“Lihat deh apa yang kubawa”, ujar Catherine pada aku, Lala, dan Chira.
Kami bertiga menengok ke arahnya. Dan kami melihat apa yang dia bawa, 4 kartu cantik bertuliskan ‘C2VL’ yang sudah dilaminating.
“Apa kau yang membuatnya ?”, tanyaku.
“Yes, of course.” Catherine tersenyum bangga.
“Hebat sekali. Aku menyukainya. Andai aku boleh mengambil sebuah.”
Chira dan Lala pasang muka setuju.
Catherine tertawa, “Ambilah, itu memang untuk kita”
Aku, Chira, dan Lala saling memandang dan ikut tertawa. Kami tos dengan kartu masing – masing dan tos pakai punggung telapak tangan kami sebanyak 3x sambil mengucapkan ‘ah’ 3x dengan intonasi sempurna dan menjentikkan jari kami . Itu tos kami.

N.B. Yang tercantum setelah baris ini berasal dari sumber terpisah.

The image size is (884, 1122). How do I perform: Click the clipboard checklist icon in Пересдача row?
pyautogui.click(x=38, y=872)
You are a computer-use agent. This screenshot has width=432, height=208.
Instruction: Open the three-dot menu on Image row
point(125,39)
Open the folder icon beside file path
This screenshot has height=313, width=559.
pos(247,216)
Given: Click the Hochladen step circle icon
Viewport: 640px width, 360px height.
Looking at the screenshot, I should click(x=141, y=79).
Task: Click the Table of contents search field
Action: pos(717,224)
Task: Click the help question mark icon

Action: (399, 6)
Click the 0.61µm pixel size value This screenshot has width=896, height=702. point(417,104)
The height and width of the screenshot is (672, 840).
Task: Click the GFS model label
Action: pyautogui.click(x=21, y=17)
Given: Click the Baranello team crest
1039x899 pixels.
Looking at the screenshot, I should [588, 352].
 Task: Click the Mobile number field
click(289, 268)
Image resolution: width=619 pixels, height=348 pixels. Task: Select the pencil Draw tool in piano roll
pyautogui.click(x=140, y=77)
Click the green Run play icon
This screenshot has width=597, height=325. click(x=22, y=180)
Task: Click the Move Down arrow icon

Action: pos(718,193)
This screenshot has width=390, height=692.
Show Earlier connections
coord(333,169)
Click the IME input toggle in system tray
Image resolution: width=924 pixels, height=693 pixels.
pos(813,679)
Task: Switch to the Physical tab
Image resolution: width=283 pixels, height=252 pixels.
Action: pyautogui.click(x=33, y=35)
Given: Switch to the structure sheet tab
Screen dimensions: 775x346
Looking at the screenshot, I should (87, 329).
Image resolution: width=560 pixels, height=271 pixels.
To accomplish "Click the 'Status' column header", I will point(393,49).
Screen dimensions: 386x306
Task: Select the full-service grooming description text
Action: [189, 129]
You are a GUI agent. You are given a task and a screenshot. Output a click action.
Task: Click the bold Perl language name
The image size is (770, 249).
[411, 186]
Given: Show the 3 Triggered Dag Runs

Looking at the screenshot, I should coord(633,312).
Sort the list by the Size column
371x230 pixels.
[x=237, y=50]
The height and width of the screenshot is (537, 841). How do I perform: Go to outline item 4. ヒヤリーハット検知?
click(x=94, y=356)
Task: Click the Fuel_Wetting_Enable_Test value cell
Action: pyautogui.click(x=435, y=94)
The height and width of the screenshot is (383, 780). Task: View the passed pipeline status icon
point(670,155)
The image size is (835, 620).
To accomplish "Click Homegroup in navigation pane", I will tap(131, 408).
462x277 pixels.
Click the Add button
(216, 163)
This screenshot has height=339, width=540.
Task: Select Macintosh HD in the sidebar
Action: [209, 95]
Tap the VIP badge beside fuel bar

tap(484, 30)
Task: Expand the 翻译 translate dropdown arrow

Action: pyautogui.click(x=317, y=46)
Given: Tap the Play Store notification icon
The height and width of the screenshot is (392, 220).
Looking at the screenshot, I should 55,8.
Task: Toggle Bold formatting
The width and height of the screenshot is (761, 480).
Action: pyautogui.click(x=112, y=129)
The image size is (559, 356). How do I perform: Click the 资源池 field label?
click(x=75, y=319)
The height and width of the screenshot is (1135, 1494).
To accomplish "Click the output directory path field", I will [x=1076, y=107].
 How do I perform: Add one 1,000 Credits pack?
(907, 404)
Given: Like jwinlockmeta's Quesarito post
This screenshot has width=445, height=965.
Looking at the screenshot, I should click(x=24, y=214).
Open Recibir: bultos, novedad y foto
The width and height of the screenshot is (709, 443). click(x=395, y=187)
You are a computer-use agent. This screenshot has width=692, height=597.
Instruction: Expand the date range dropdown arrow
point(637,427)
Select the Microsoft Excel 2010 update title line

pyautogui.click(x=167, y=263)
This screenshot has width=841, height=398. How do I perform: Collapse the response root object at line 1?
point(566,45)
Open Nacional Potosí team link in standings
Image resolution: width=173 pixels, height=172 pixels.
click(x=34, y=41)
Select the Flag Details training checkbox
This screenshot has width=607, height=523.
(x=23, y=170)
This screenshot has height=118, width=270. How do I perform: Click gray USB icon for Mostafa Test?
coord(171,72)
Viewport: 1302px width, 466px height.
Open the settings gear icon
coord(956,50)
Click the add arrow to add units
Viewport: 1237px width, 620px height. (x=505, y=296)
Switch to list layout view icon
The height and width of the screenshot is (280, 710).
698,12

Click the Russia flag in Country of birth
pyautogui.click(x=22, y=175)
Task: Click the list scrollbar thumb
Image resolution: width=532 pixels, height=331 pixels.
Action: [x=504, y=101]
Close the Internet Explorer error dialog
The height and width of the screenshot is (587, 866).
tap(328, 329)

“Nomor urut 11, pimpin doa !!! Ayo,kalian mau istirahat tidak ?”, seru Jonathan. Dia seksi liturgi. Aku sering bertengkar dengannya. Kadang dia bisa jadi baik tapi dia lebih sering cari masalah. Itu karena dia terus-terusan bertingkah menyebalkan.
“Itu kau.”, ujarku.
“Oh iya, aku lupa”, katanya sambil terkekeh lalu dia berjalan kecil ke depan kelas.
“Aaahhh !!!”
Kami menarik napas panjang setelah 3 jam berada di dalam kelas. Kau butuh itu saat keluar dari 6D, karena di dalam kelas dingin sekali. Udara di luar juga dingin sih. Terutama anginnya. Tapi itu jauh lebih baik daripada terus menerus menghirup udara AC sampai kau jadi beku. Kadang aku membayangkan bagaimana jika aku tidak mengenakan jaket, mungkin aku akan mati kedinginan.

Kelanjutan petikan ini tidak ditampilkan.